### Task objective
Put every line of the listing below into a Markdown table with the columns "Row" and "Line", numbering each line and leaving out the blank ones.

Data items
■ ■ ■ ■ ■ ■ ■
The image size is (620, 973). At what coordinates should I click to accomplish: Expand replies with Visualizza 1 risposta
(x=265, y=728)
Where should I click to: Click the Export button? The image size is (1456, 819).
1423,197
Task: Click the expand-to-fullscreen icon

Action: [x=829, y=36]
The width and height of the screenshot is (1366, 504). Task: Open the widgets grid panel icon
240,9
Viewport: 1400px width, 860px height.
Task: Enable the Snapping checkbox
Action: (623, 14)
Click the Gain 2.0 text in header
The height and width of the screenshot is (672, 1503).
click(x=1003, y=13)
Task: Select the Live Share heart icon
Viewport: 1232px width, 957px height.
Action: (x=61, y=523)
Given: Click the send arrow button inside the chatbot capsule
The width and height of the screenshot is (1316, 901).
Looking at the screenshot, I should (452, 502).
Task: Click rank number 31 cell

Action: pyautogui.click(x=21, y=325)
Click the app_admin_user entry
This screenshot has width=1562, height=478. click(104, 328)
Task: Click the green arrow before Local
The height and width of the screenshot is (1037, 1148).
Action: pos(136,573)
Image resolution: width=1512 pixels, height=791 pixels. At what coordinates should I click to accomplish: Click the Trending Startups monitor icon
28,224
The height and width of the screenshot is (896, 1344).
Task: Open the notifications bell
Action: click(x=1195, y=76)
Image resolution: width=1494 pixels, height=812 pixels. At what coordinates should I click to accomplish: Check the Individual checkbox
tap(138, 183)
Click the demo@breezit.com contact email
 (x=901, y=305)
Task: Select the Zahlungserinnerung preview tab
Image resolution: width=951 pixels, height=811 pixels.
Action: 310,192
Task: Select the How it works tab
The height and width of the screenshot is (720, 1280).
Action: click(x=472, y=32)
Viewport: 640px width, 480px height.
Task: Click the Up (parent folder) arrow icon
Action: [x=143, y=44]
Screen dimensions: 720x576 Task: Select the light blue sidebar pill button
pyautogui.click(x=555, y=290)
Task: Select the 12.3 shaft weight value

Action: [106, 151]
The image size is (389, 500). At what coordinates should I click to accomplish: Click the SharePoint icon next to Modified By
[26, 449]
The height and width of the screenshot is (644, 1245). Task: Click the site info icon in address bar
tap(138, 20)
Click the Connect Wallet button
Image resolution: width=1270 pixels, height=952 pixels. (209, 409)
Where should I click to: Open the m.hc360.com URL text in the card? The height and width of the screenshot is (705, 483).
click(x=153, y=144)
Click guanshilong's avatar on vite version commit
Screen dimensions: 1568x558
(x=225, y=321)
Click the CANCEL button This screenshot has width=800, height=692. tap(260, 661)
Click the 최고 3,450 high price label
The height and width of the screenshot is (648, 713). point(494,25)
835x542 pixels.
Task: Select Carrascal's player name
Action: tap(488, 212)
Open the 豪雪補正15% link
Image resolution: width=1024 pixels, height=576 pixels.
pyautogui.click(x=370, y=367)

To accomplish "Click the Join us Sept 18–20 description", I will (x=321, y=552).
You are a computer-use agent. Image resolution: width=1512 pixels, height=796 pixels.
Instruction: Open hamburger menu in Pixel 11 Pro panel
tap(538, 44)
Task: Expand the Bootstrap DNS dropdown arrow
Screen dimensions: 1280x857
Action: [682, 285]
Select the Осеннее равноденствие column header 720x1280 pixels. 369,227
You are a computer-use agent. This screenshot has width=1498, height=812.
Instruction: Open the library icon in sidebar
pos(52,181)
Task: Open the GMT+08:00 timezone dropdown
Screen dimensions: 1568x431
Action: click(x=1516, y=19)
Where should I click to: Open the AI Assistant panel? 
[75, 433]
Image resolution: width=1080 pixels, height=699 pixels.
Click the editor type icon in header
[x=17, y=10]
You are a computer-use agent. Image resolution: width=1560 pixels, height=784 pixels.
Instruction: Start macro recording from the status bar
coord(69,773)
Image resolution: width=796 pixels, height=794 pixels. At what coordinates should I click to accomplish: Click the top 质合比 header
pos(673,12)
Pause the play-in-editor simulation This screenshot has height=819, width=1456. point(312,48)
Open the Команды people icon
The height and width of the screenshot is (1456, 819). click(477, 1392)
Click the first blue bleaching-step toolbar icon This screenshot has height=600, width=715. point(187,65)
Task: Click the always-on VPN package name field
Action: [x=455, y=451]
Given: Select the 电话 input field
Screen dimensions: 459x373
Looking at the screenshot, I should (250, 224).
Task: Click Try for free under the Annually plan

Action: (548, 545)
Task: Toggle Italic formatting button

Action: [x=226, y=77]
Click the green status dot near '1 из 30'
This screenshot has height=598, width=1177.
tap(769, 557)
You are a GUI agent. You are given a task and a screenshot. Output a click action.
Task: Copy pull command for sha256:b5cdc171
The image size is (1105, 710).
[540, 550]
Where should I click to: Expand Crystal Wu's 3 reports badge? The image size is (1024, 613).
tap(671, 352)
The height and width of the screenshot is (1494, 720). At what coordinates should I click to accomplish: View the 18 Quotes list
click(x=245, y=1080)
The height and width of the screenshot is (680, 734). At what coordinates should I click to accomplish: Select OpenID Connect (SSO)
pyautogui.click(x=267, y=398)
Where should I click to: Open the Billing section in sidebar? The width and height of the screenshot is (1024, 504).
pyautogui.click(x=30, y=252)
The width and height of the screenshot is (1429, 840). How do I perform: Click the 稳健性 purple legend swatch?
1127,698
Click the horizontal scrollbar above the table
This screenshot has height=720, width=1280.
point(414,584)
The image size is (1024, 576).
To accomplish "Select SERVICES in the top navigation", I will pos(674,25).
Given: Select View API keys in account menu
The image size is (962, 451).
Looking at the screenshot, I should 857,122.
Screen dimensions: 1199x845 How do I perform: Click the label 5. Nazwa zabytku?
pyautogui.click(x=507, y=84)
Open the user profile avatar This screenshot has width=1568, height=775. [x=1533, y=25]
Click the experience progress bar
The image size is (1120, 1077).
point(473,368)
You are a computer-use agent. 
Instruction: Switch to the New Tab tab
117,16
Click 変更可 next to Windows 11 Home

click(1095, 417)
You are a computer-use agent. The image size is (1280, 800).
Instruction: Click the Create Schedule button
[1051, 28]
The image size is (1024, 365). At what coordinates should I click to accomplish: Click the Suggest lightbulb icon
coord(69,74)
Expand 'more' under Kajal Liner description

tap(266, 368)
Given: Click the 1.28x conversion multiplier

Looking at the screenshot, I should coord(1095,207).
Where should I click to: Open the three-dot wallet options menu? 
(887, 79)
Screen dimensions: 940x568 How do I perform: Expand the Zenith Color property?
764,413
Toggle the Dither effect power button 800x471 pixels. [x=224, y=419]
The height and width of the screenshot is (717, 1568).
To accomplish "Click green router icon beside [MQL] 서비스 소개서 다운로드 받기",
■ ■ ■ ■ ■ ■ ■
### Problem solution
| Row | Line |
|---|---|
| 1 | The image size is (620, 973). At what coordinates should I click to accomplish: Expand replies with Visualizza 1 risposta |
| 2 | (x=265, y=728) |
| 3 | Where should I click to: Click the Export button? The image size is (1456, 819). |
| 4 | 1423,197 |
| 5 | Task: Click the expand-to-fullscreen icon |
| 6 | Action: [x=829, y=36] |
| 7 | The width and height of the screenshot is (1366, 504). Task: Open the widgets grid panel icon |
| 8 | 240,9 |
| 9 | Viewport: 1400px width, 860px height. |
| 10 | Task: Enable the Snapping checkbox |
| 11 | Action: (623, 14) |
| 12 | Click the Gain 2.0 text in header |
| 13 | The height and width of the screenshot is (672, 1503). |
| 14 | click(x=1003, y=13) |
| 15 | Task: Select the Live Share heart icon |
| 16 | Viewport: 1232px width, 957px height. |
| 17 | Action: (x=61, y=523) |
| 18 | Given: Click the send arrow button inside the chatbot capsule |
| 19 | The width and height of the screenshot is (1316, 901). |
| 20 | Looking at the screenshot, I should (452, 502). |
| 21 | Task: Click rank number 31 cell |
| 22 | Action: pyautogui.click(x=21, y=325) |
| 23 | Click the app_admin_user entry |
| 24 | This screenshot has width=1562, height=478. click(104, 328) |
| 25 | Task: Click the green arrow before Local |
| 26 | The height and width of the screenshot is (1037, 1148). |
| 27 | Action: pos(136,573) |
| 28 | Image resolution: width=1512 pixels, height=791 pixels. At what coordinates should I click to accomplish: Click the Trending Startups monitor icon |
| 29 | 28,224 |
| 30 | The height and width of the screenshot is (896, 1344). |
| 31 | Task: Open the notifications bell |
| 32 | Action: click(x=1195, y=76) |
| 33 | Image resolution: width=1494 pixels, height=812 pixels. At what coordinates should I click to accomplish: Check the Individual checkbox |
| 34 | tap(138, 183) |
| 35 | Click the demo@breezit.com contact email |
| 36 |  (x=901, y=305) |
| 37 | Task: Select the Zahlungserinnerung preview tab |
| 38 | Image resolution: width=951 pixels, height=811 pixels. |
| 39 | Action: 310,192 |
| 40 | Task: Select the How it works tab |
| 41 | The height and width of the screenshot is (720, 1280). |
| 42 | Action: click(x=472, y=32) |
| 43 | Viewport: 640px width, 480px height. |
| 44 | Task: Click the Up (parent folder) arrow icon |
| 45 | Action: [x=143, y=44] |
| 46 | Screen dimensions: 720x576 Task: Select the light blue sidebar pill button |
| 47 | pyautogui.click(x=555, y=290) |
| 48 | Task: Select the 12.3 shaft weight value |
| 49 | Action: [106, 151] |
| 50 | The image size is (389, 500). At what coordinates should I click to accomplish: Click the SharePoint icon next to Modified By |
| 51 | [26, 449] |
| 52 | The height and width of the screenshot is (644, 1245). Task: Click the site info icon in address bar |
| 53 | tap(138, 20) |
| 54 | Click the Connect Wallet button |
| 55 | Image resolution: width=1270 pixels, height=952 pixels. (209, 409) |
| 56 | Where should I click to: Open the m.hc360.com URL text in the card? The height and width of the screenshot is (705, 483). |
| 57 | click(x=153, y=144) |
| 58 | Click guanshilong's avatar on vite version commit |
| 59 | Screen dimensions: 1568x558 |
| 60 | (x=225, y=321) |
| 61 | Click the CANCEL button This screenshot has width=800, height=692. tap(260, 661) |
| 62 | Click the 최고 3,450 high price label |
| 63 | The height and width of the screenshot is (648, 713). point(494,25) |
| 64 | 835x542 pixels. |
| 65 | Task: Select Carrascal's player name |
| 66 | Action: tap(488, 212) |
| 67 | Open the 豪雪補正15% link |
| 68 | Image resolution: width=1024 pixels, height=576 pixels. |
| 69 | pyautogui.click(x=370, y=367) |
| 70 | To accomplish "Click the Join us Sept 18–20 description", I will (x=321, y=552). |
| 71 | You are a computer-use agent. Image resolution: width=1512 pixels, height=796 pixels. |
| 72 | Instruction: Open hamburger menu in Pixel 11 Pro panel |
| 73 | tap(538, 44) |
| 74 | Task: Expand the Bootstrap DNS dropdown arrow |
| 75 | Screen dimensions: 1280x857 |
| 76 | Action: [682, 285] |
| 77 | Select the Осеннее равноденствие column header 720x1280 pixels. 369,227 |
| 78 | You are a computer-use agent. This screenshot has width=1498, height=812. |
| 79 | Instruction: Open the library icon in sidebar |
| 80 | pos(52,181) |
| 81 | Task: Open the GMT+08:00 timezone dropdown |
| 82 | Screen dimensions: 1568x431 |
| 83 | Action: click(x=1516, y=19) |
| 84 | Where should I click to: Open the AI Assistant panel?  |
| 85 | [75, 433] |
| 86 | Image resolution: width=1080 pixels, height=699 pixels. |
| 87 | Click the editor type icon in header |
| 88 | [x=17, y=10] |
| 89 | You are a computer-use agent. Image resolution: width=1560 pixels, height=784 pixels. |
| 90 | Instruction: Start macro recording from the status bar |
| 91 | coord(69,773) |
| 92 | Image resolution: width=796 pixels, height=794 pixels. At what coordinates should I click to accomplish: Click the top 质合比 header |
| 93 | pos(673,12) |
| 94 | Pause the play-in-editor simulation This screenshot has height=819, width=1456. point(312,48) |
| 95 | Open the Команды people icon |
| 96 | The height and width of the screenshot is (1456, 819). click(477, 1392) |
| 97 | Click the first blue bleaching-step toolbar icon This screenshot has height=600, width=715. point(187,65) |
| 98 | Task: Click the always-on VPN package name field |
| 99 | Action: [x=455, y=451] |
| 100 | Given: Select the 电话 input field |
| 101 | Screen dimensions: 459x373 |
| 102 | Looking at the screenshot, I should (250, 224). |
| 103 | Task: Click Try for free under the Annually plan |
| 104 | Action: (548, 545) |
| 105 | Task: Toggle Italic formatting button |
| 106 | Action: [x=226, y=77] |
| 107 | Click the green status dot near '1 из 30' |
| 108 | This screenshot has height=598, width=1177. |
| 109 | tap(769, 557) |
| 110 | You are a GUI agent. You are given a task and a screenshot. Output a click action. |
| 111 | Task: Copy pull command for sha256:b5cdc171 |
| 112 | The image size is (1105, 710). |
| 113 | [540, 550] |
| 114 | Where should I click to: Expand Crystal Wu's 3 reports badge? The image size is (1024, 613). |
| 115 | tap(671, 352) |
| 116 | The height and width of the screenshot is (1494, 720). At what coordinates should I click to accomplish: View the 18 Quotes list |
| 117 | click(x=245, y=1080) |
| 118 | The height and width of the screenshot is (680, 734). At what coordinates should I click to accomplish: Select OpenID Connect (SSO) |
| 119 | pyautogui.click(x=267, y=398) |
| 120 | Where should I click to: Open the Billing section in sidebar? The width and height of the screenshot is (1024, 504). |
| 121 | pyautogui.click(x=30, y=252) |
| 122 | The width and height of the screenshot is (1429, 840). How do I perform: Click the 稳健性 purple legend swatch? |
| 123 | 1127,698 |
| 124 | Click the horizontal scrollbar above the table |
| 125 | This screenshot has height=720, width=1280. |
| 126 | point(414,584) |
| 127 | The image size is (1024, 576). |
| 128 | To accomplish "Select SERVICES in the top navigation", I will pos(674,25). |
| 129 | Given: Select View API keys in account menu |
| 130 | The image size is (962, 451). |
| 131 | Looking at the screenshot, I should 857,122. |
| 132 | Screen dimensions: 1199x845 How do I perform: Click the label 5. Nazwa zabytku? |
| 133 | pyautogui.click(x=507, y=84) |
| 134 | Open the user profile avatar This screenshot has width=1568, height=775. [x=1533, y=25] |
| 135 | Click the experience progress bar |
| 136 | The image size is (1120, 1077). |
| 137 | point(473,368) |
| 138 | You are a computer-use agent.  |
| 139 | Instruction: Switch to the New Tab tab |
| 140 | 117,16 |
| 141 | Click 変更可 next to Windows 11 Home |
| 142 | click(1095, 417) |
| 143 | You are a computer-use agent. The image size is (1280, 800). |
| 144 | Instruction: Click the Create Schedule button |
| 145 | [1051, 28] |
| 146 | The image size is (1024, 365). At what coordinates should I click to accomplish: Click the Suggest lightbulb icon |
| 147 | coord(69,74) |
| 148 | Expand 'more' under Kajal Liner description |
| 149 | tap(266, 368) |
| 150 | Given: Click the 1.28x conversion multiplier |
| 151 | Looking at the screenshot, I should coord(1095,207). |
| 152 | Where should I click to: Open the three-dot wallet options menu?  |
| 153 | (887, 79) |
| 154 | Screen dimensions: 940x568 How do I perform: Expand the Zenith Color property? |
| 155 | 764,413 |
| 156 | Toggle the Dither effect power button 800x471 pixels. [x=224, y=419] |
| 157 | The height and width of the screenshot is (717, 1568). |
| 158 | To accomplish "Click green router icon beside [MQL] 서비스 소개서 다운로드 받기", |